Tiberi, who was a relative newcomer to Capitol Hill when the last TPA bill was passed in 2002, said he knows full well that having TPA in place is best way to ensure that U.S. negotiators can extract the highest-quality offers from their trading partners.
He also reaffirmed the position that he will not lend his support to a final TPP deal if the administration does not first come up with a solution to reinstate TPA with Congress, a stance that was first articulated in a letter from the entire Republican bench of the Ways and Means Committee this summer.
“I think giving authority to persons within the administration to negotiate in the best interests of the United States is the best way to actually get a trade agreement, because there are a lot of complex issues that go into these negotiations both from our perspective and our potential trading partners’ perspective as well,” Tiberi said.
The TPP talks have also been dogged with criticism regarding a lack of transparency and congressional input, most recently from the top Democrat on Ways and Means, Rep. Sander Levin, D-Mich. Concerns about secrecy have also plagued the Transatlantic Trade and Investment Partnership talks with the European Union, which recently broke new ground in allowing its lawmakers unprecedented access to certain negotiating texts.
Tiberi said that while lawmakers should always urge the administration to be more forthright about its negotiating efforts, the criticisms of trade agreements as job killers are largely misplaced, as those arguments ignore the jobs created by opening export markets and creating new investment opportunities.
“If the shoe were on the other foot and I were the U.S. trade representative, I wouldn’t necessarily be offended because I think we could always do a better job on the issue of transparency,” he said.
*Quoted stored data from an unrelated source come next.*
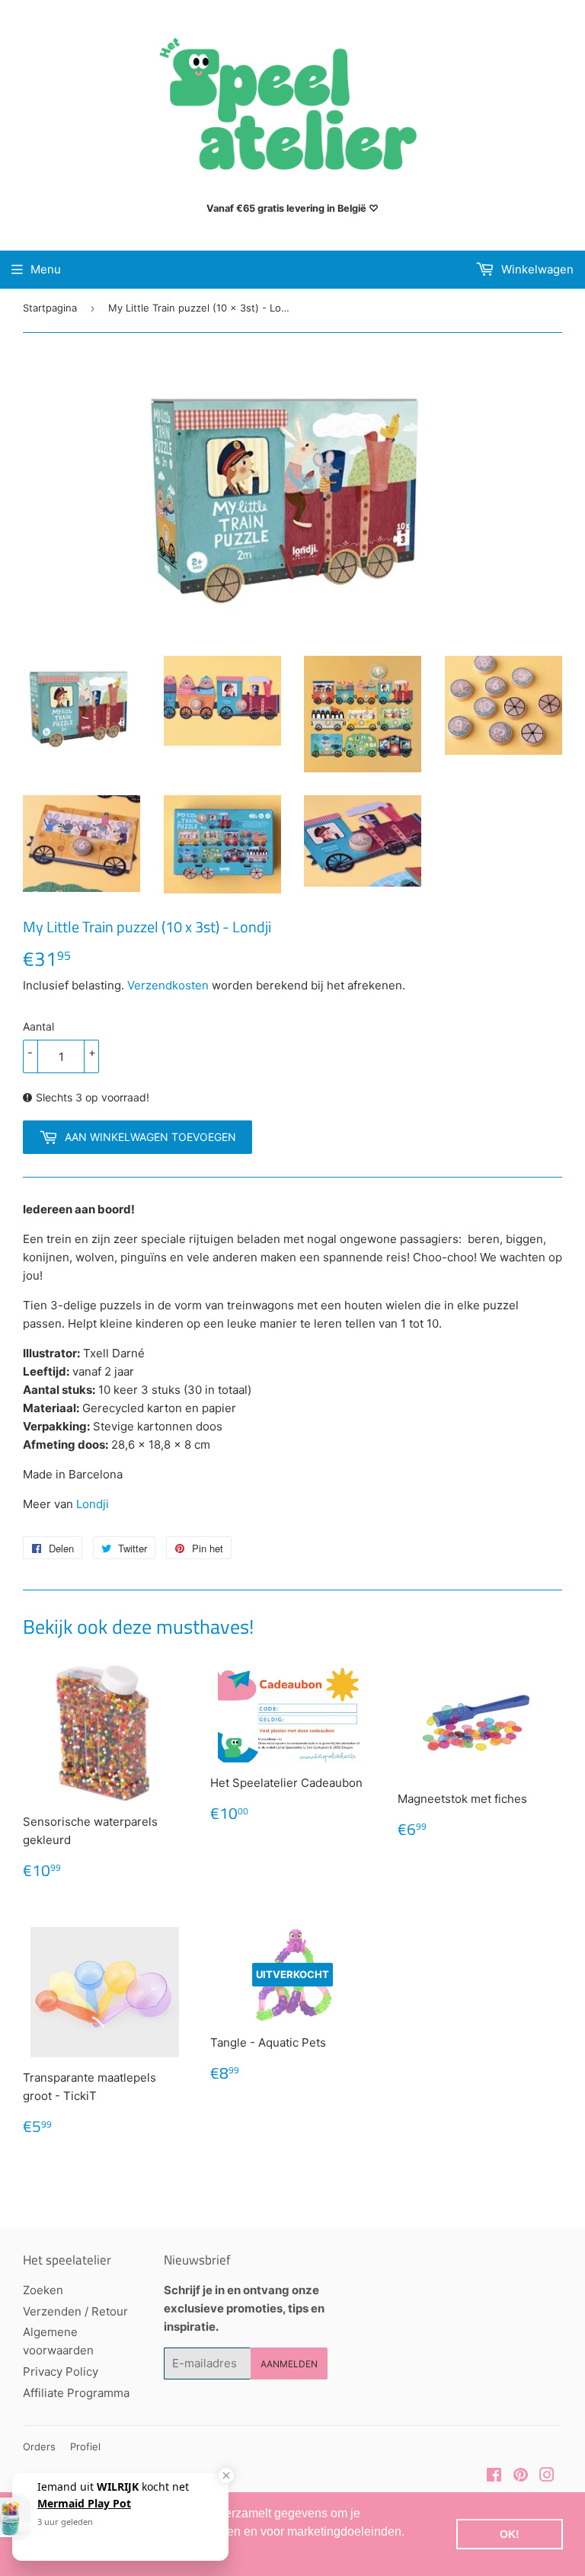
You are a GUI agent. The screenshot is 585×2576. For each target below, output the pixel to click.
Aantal (38, 1026)
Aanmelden (289, 2364)
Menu (45, 269)
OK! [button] (509, 2534)
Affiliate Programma (76, 2393)
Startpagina (50, 308)
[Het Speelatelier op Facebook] (494, 2476)
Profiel (85, 2446)
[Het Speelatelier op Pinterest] (521, 2476)
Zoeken (43, 2290)
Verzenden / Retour (75, 2311)
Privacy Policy (60, 2371)
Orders (39, 2446)
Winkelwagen (536, 269)
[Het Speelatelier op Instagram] (547, 2476)
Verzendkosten (168, 985)
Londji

The committee will also be urged to renew the lapsed Generalized System of Preferences and extend the African Growth and Opportunity Act, which allow various imports from developing nations to enter the U.S. duty-free. Tiberi said he was still waiting to consult with the incoming House Ways and Means Committee Chairman Paul Ryan, R-Wis., to chart the best path forward on those measures.
The reauthorization of the Export-Import Bank of the United States will fall under the purview of the House Financial Services Committee, but Tiberi said that he nevertheless expects to take a leading role in extending the bank’s charter before its June 30 expiration.
In recent years, the bank has emerged as a point of controversy among a certain faction of Republican lawmakers who have blasted Ex-Im as doling out “corporate welfare” for multinational corporations that shouldn’t require government assistance to ship overseas.
Tiberi said that even though the bank’s critics, including Financial Services Committee Chairman Jeb Hensarling, R-Texas, had valid oppositions, he supported reauthorizing the bank with certain modest reforms in order to keep pace with other nations boosting firms with their own export credit agencies.
“In the context of what really happens in the world, I think we kind of have to get our heads out of the sand and see that we are disadvantaging our employers both large and small if we don’t realize what consequences we give to them if we don’t allow them to compete on a level playing field,” he said.